Personnellement, j’ai encaissé le choc. La perte de mon équipe, avec qui j’avais tissé des liens, et le fait de devoir porter le fardeau et la charge mentale de maintenir en vie, presque seule et pendant près de trois mois, un média dont la mission est de couvrir le milieu artistique au complet.

Grosse impression de déjà-vu : mon été 2020 se dessine comme celui 2019, à devoir vivre un deuil médiatique. Deux années de suite, j’ai dû dire adieu à des médias différents, insolents, inclusifs. VICE Québec et Voir abordaient des sujets qui n’étaient pas traités par les joueurs mainstream, et leur disparition laisse un vide dans le paysage médiatique. Aujourd’hui, des facteurs hors de mon contrôle font que je suis encore placée devant le vide, l’incertitude. Et une période de réflexion qui prend des airs de Jour de la marmotte. Ça ne s’invente pas.

Ça fait plus de 10 ans que je travaille en médias.
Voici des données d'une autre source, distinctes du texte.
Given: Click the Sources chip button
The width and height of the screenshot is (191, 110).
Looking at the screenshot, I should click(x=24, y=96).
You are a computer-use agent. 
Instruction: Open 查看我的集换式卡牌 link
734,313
Chaque emploi a été rythmé par des coupes : postes non remplacés, disparition de départements, réduction de budgets… Il m’est arrivé d’être victime de ces décisions d’affaires, ou de partir avant que le bateau ne coule.
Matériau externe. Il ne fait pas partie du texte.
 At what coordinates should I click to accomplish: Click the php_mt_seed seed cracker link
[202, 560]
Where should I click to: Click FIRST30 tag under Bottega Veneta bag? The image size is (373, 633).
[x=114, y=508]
Au magazine Châtelaine, où j’ai commencé ma carrière, j’ai vu des équipes réduites et des budgets amincis. À La Presse, comme d’autres membres de la rédaction, j’ai perdu mon emploi à la disparition de l’édition papier en 2015. Au HuffPost, j’ai assisté à des coupes dans la rédaction. Chez VICE Québec, j’ai perdu des collègues et un média qui m’étaient chers. Et finalement, au Voir, avec l’appui d’une équipe de haut talent, j’ai mis en place les bases d’une relance qui ne verra jamais le jour. Et ça, ce ne sont que les exemples auxquels j’ai assisté.

Depuis que je le connais, le milieu médiatique souffre. Et on le regarde dépérir en se disant que « c’est plate », « c’est triste », « c’est une grande perte », alors que ses revenus s’amenuisent chaque jour un peu plus. Mais le public hésite à payer pour l’information, les agences de publicité et les entreprises privées préfèrent investir des millions dans des géants du web américains, les gouvernements proposent des aides au compte-gouttes.

On se fait croire que ça fait partie du cycle naturel des choses. Un peu comme en culture, quand on se dit que les petites salles de spectacles ont toujours eu de la difficulté et que c’est normal de voir disparaître des espaces artistiques – de nouveaux acteurs remplaceront forcément les anciens ! Mais ce serait oublier que ces pertes ont des impacts sur la diffusion de l’art comme sur les artistes. Même chose quand un média ferme, le coup se fait sentir sur tout le milieu de l’info.

Non, ce n’est pas normal. On assiste à l’affaiblissement du milieu journalistique et à la mort de médias dans une indifférence sournoise.